Items listed in a dataset
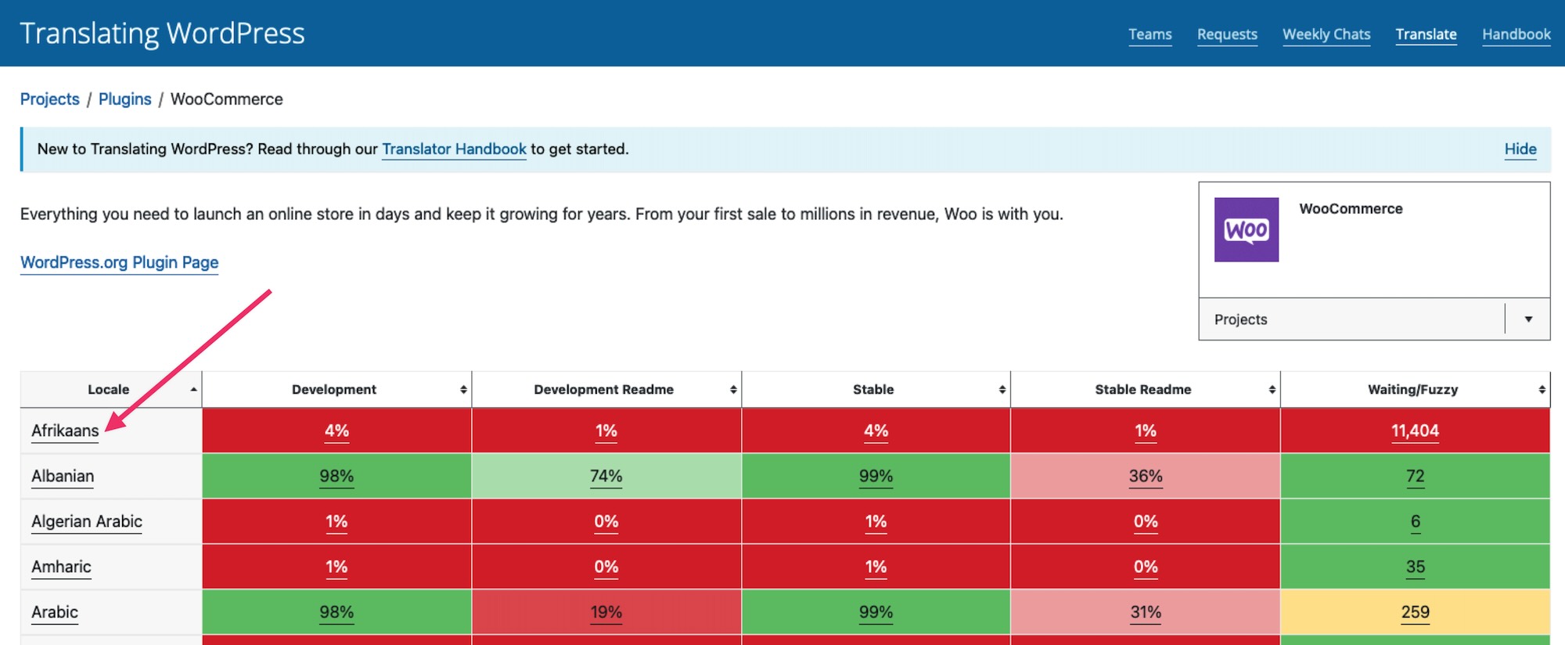Sort table by Locale column arrow

coord(193,389)
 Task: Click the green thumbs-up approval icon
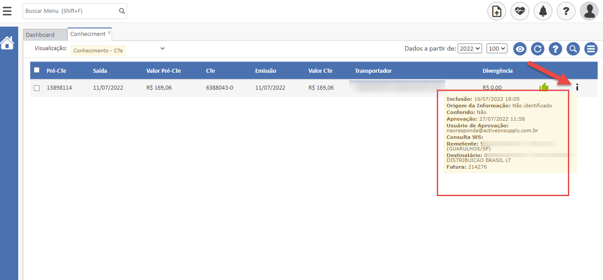click(x=543, y=87)
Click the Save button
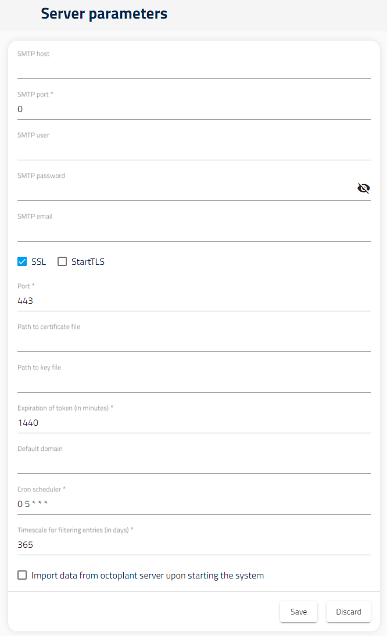The image size is (387, 636). coord(298,611)
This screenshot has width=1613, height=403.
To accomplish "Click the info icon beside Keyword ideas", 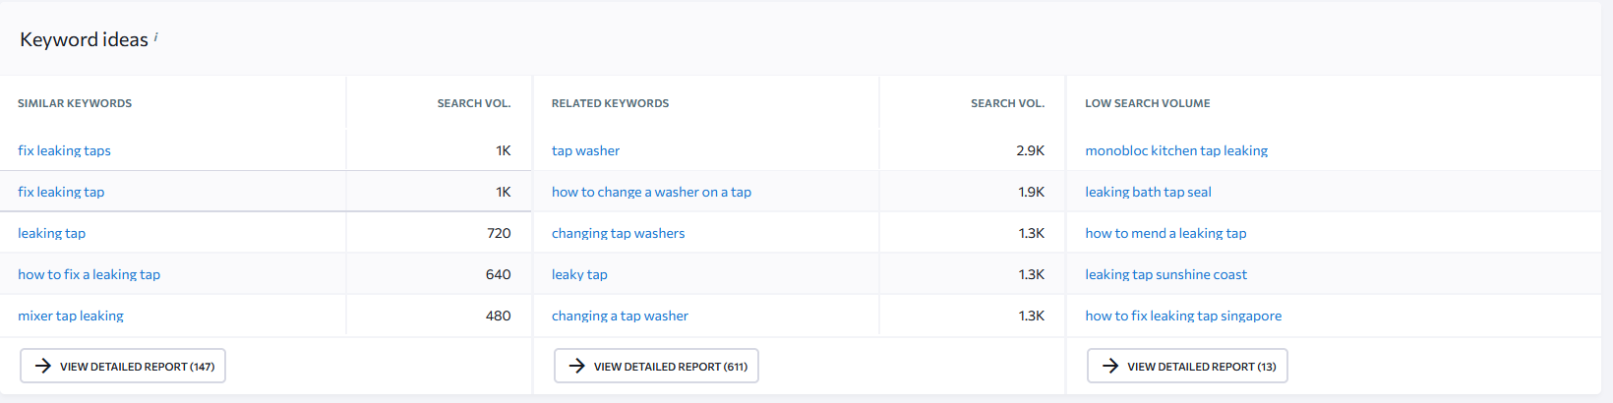I will (x=155, y=36).
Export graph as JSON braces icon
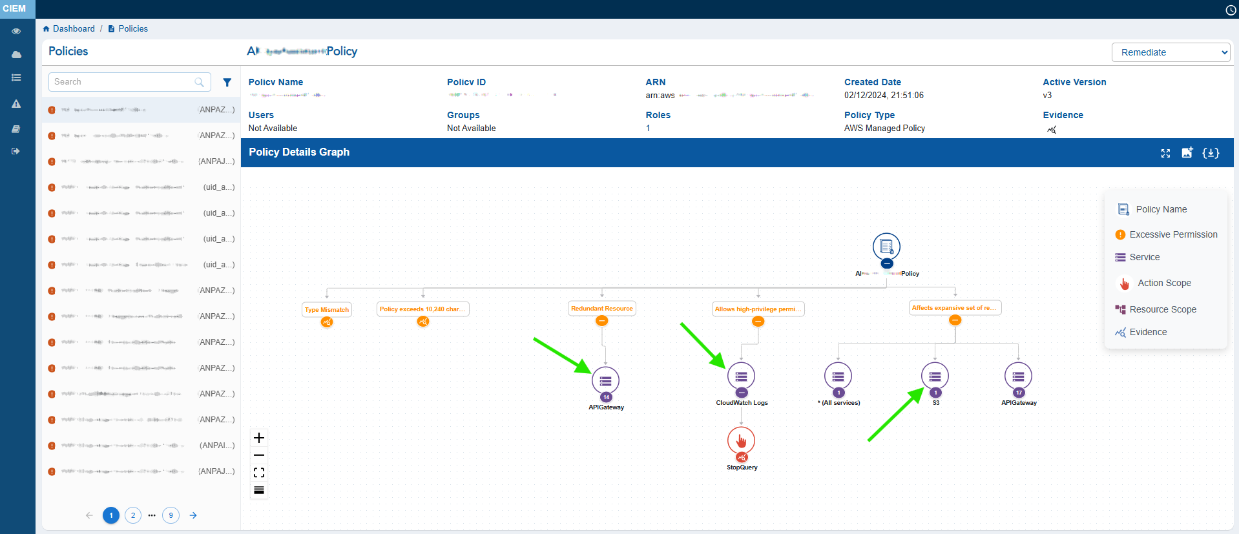The width and height of the screenshot is (1239, 534). click(1211, 153)
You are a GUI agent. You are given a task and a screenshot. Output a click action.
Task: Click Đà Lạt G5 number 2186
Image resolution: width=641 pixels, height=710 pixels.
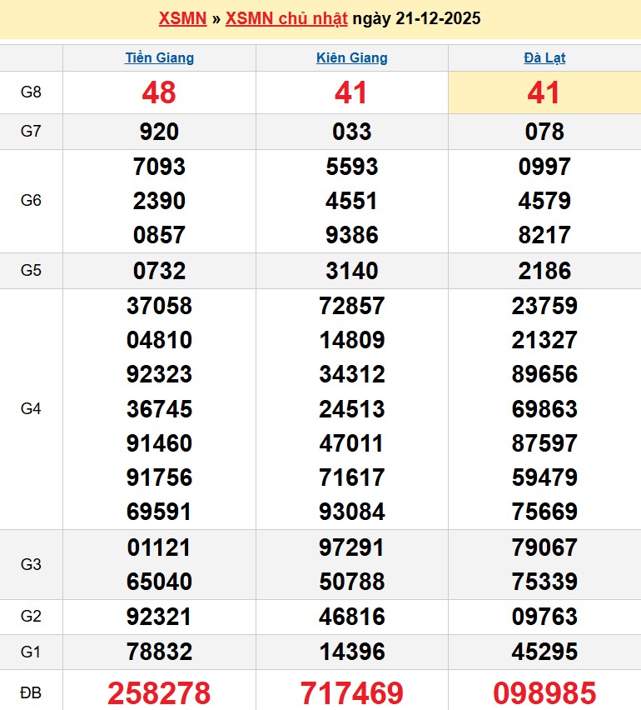click(544, 271)
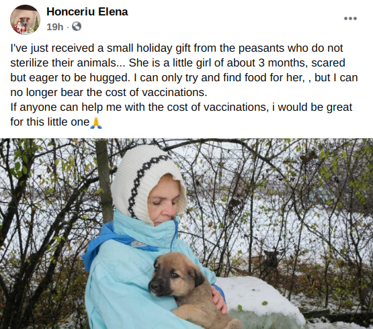The image size is (373, 329).
Task: Click the "for this little one" text
Action: click(50, 122)

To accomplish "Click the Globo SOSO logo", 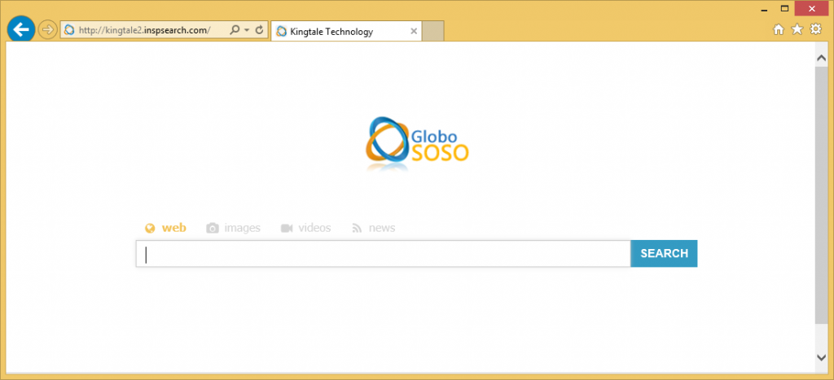I will (416, 142).
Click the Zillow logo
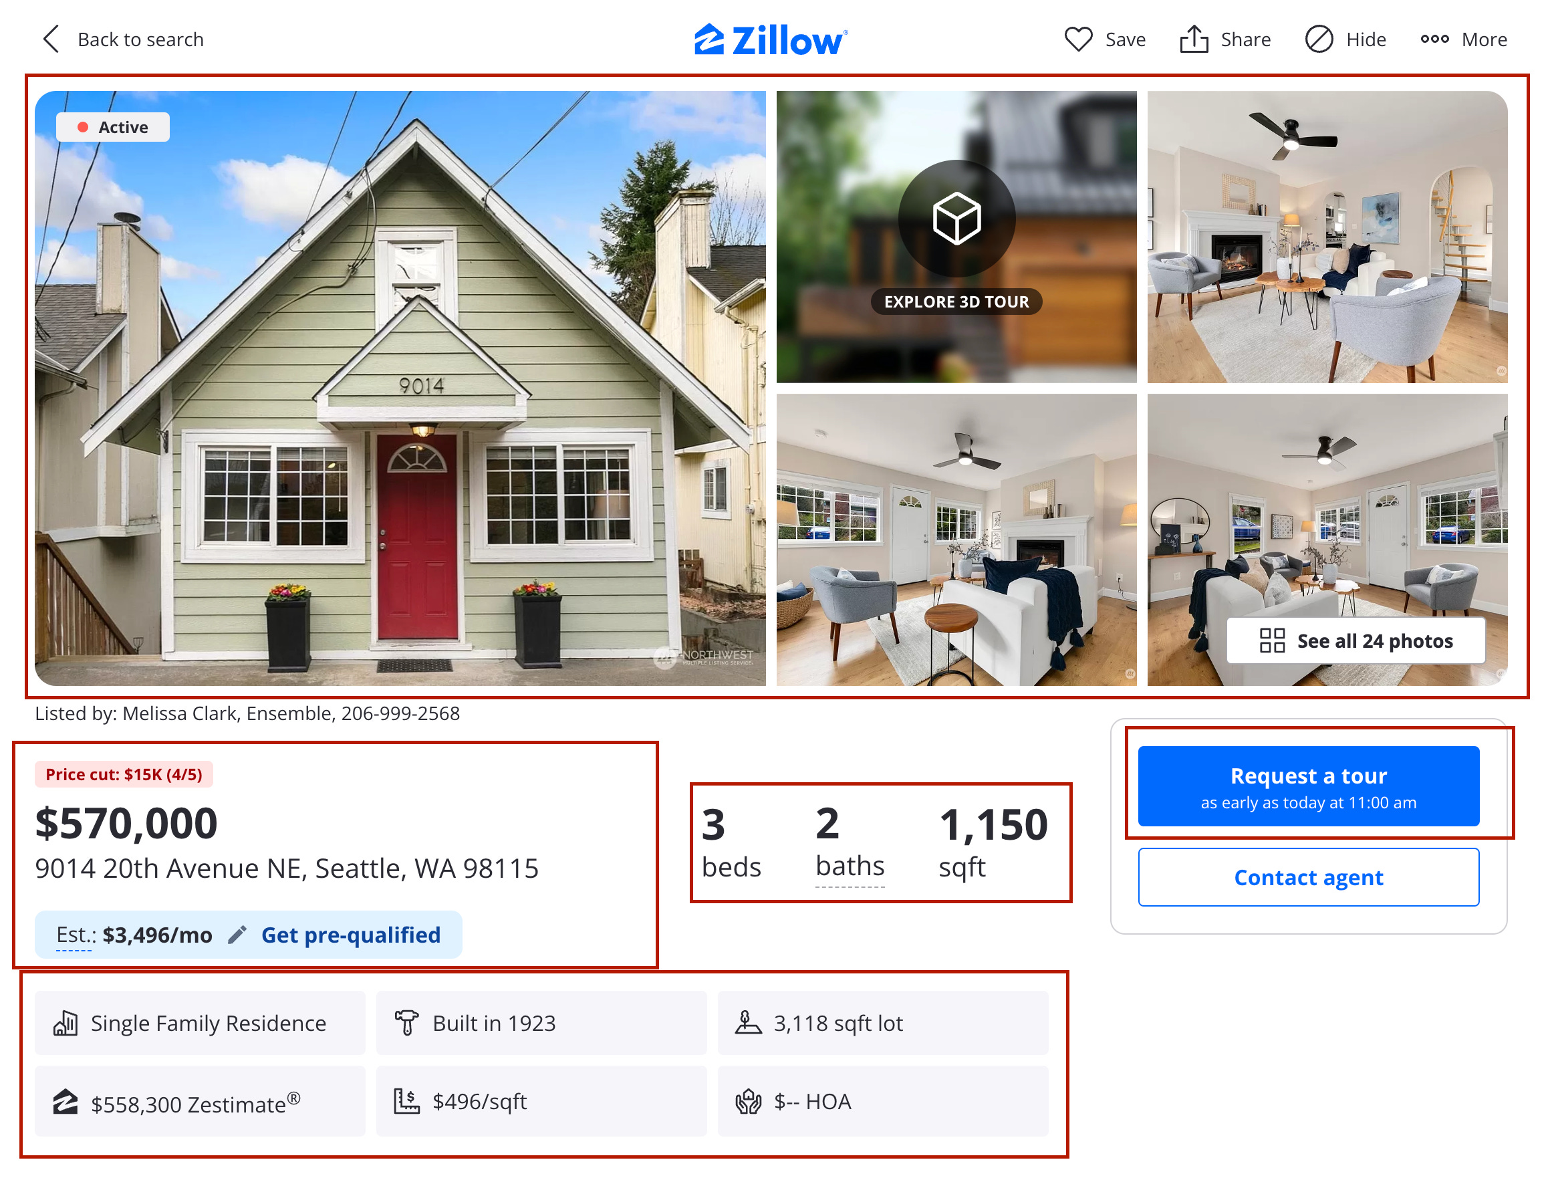This screenshot has height=1178, width=1548. (x=770, y=40)
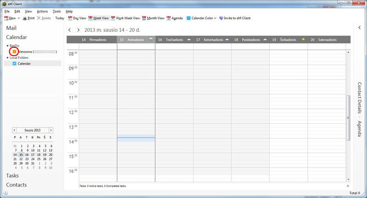The image size is (367, 198).
Task: Go to previous week arrow
Action: 70,30
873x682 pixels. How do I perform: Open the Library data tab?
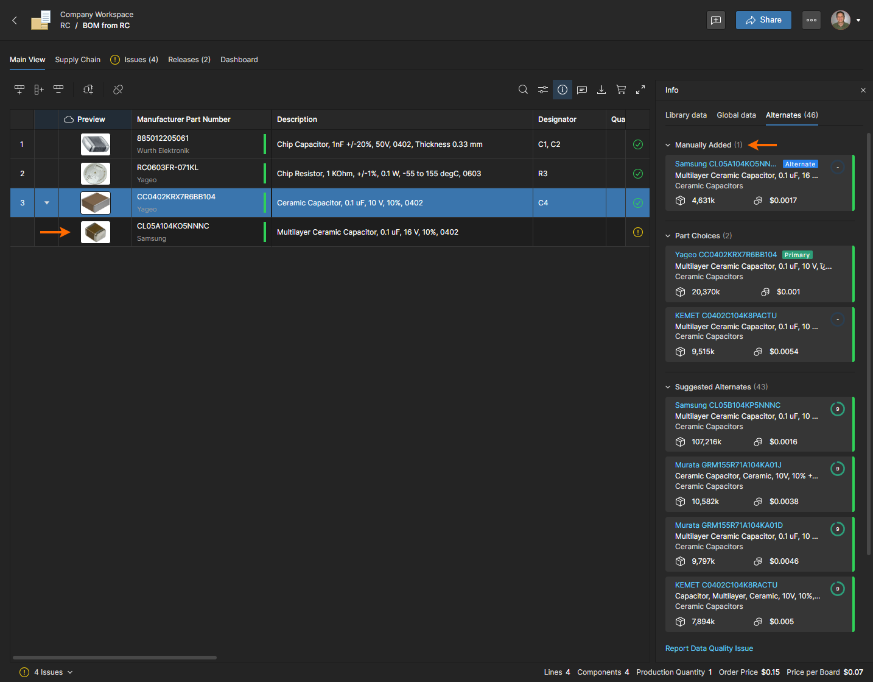click(685, 115)
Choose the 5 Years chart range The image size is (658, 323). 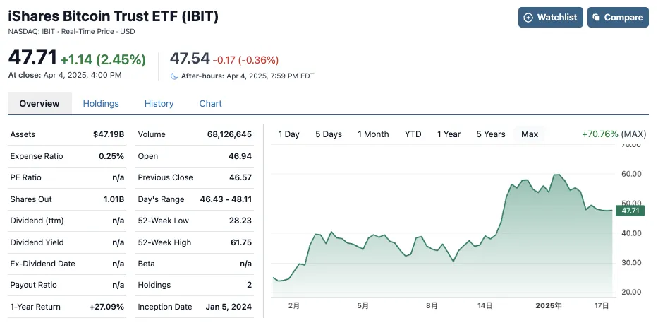491,134
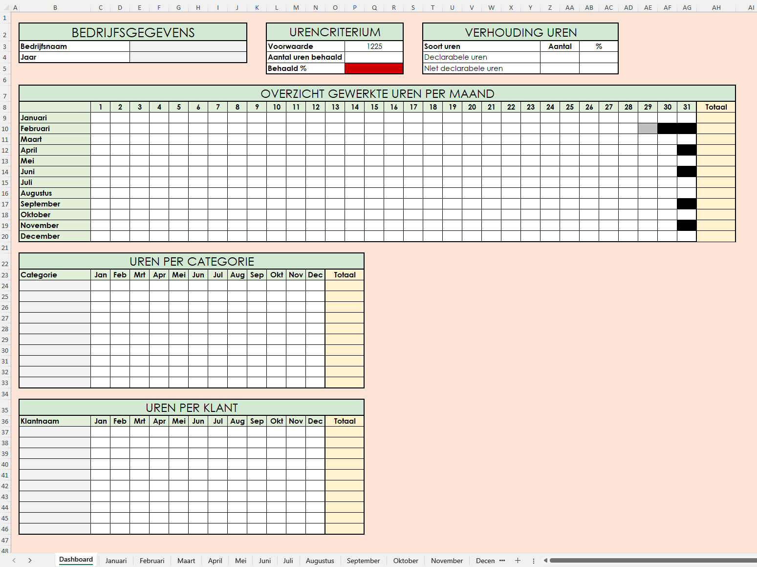The width and height of the screenshot is (757, 567).
Task: Click the ellipsis to reveal hidden sheet tabs
Action: (503, 561)

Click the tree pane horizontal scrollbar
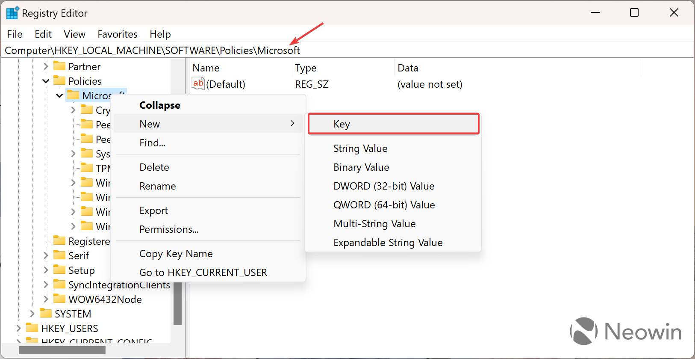(x=62, y=350)
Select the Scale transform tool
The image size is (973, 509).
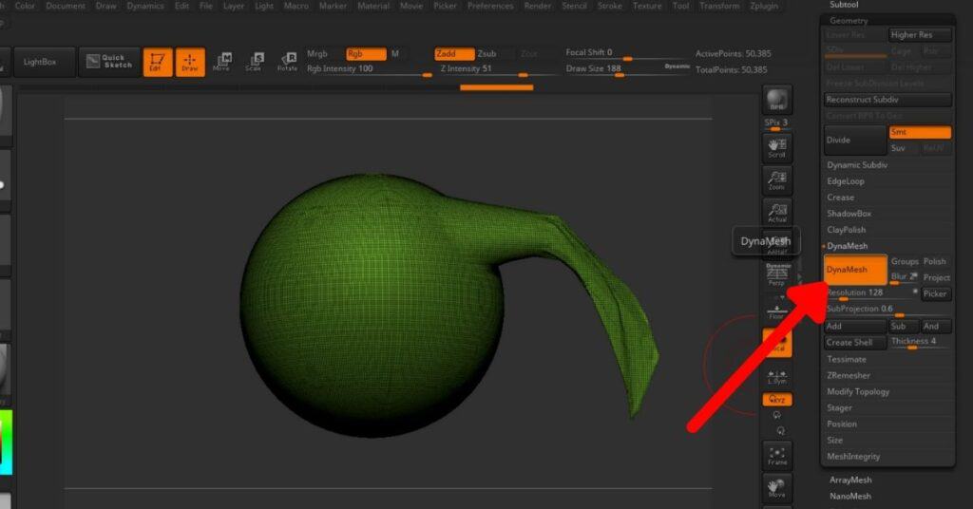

> _TASK OBJECTIVE_: Copy out, exactly and without pictures, each line from the one containing "Select the Scale transform tool" through the final line of the entries, both ends included.

> _SOLUTION FOR THIS EXERCISE_:
Select the Scale transform tool
The image size is (973, 509).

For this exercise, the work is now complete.